O presidente do Supremo Tribunal Federal (STF) e do Conselho Nacional de Justiça (CNJ), ministro Edson Fachin, anunciou durante uma sessão do CNJ que um novo grupo de trabalho será responsável por revisar os penduricalhos pagos aos magistrados. Além disso, essa comissão deverá sugerir um modelo remuneratório que atenda aos princípios de legalidade e ao Estatuto da Magistratura.
Objetivos do Grupo de Trabalho
Fachin destacou que a expectativa é que o grupo de trabalho elabore subsídios que ajudem na construção de um modelo de remuneração que promova a padronização, transparência e previsibilidade das parcelas remuneratórias no Judiciário. Essa iniciativa é vista como uma agenda de Estado, visando fortalecer a confiança da sociedade nas instituições públicas.
Prazo e Composição
A comissão terá um prazo de até seis meses para apresentar suas propostas, que devem garantir critérios mais rígidos e fundamentação legal para os pagamentos aos magistrados. Fachin enfatizou o caráter colaborativo do grupo, que contará com a participação de representantes de outros poderes, instituições acadêmicas e da sociedade civil.
Mapeamento das Verbas
Um dos principais objetivos do grupo é realizar um mapeamento das verbas atualmente pagas aos magistrados, classificando-as quanto à natureza jurídica e fundamentação normativa. Isso ajudará a identificar e corrigir distorções salariais dentro do Judiciário, estabelecendo critérios mais claros para os pagamentos.
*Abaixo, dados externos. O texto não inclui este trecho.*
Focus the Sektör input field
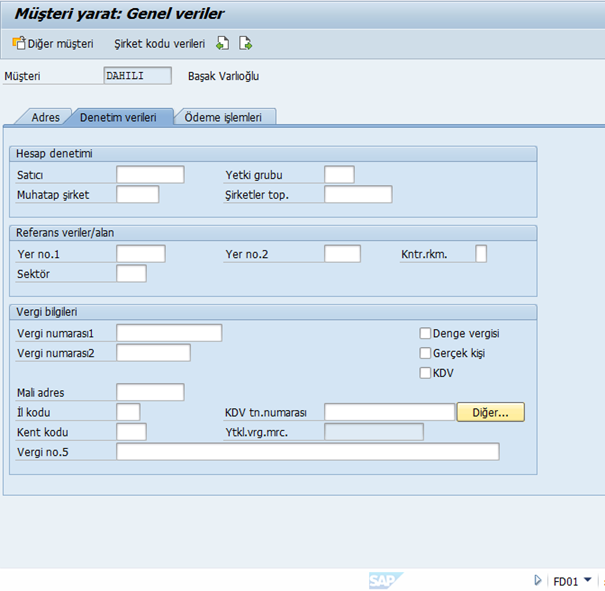131,273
Limitação dos Penduricalhos
Em março, o STF definiu quais verbas podem ser consideradas penduricalhos, limitando o pagamento dessas quantias a 70% do salário mensal, que não pode ultrapassar o teto do funcionalismo de R$ 46,3 mil. Em maio, o CNJ implementou um contracheque único para todos os juízes, centralizando informações sobre salários e verbas extras.
Importância da Discussão
Fachin ressaltou que a discussão sobre a remuneração dos servidores públicos, especialmente dos magistrados, é extremamente relevante e deve ser abordada com seriedade. Ele mencionou que a falta de revisão geral anual e a diversidade de decisões administrativas entre os mais de 90 tribunais do país geram desigualdades e insegurança jurídica.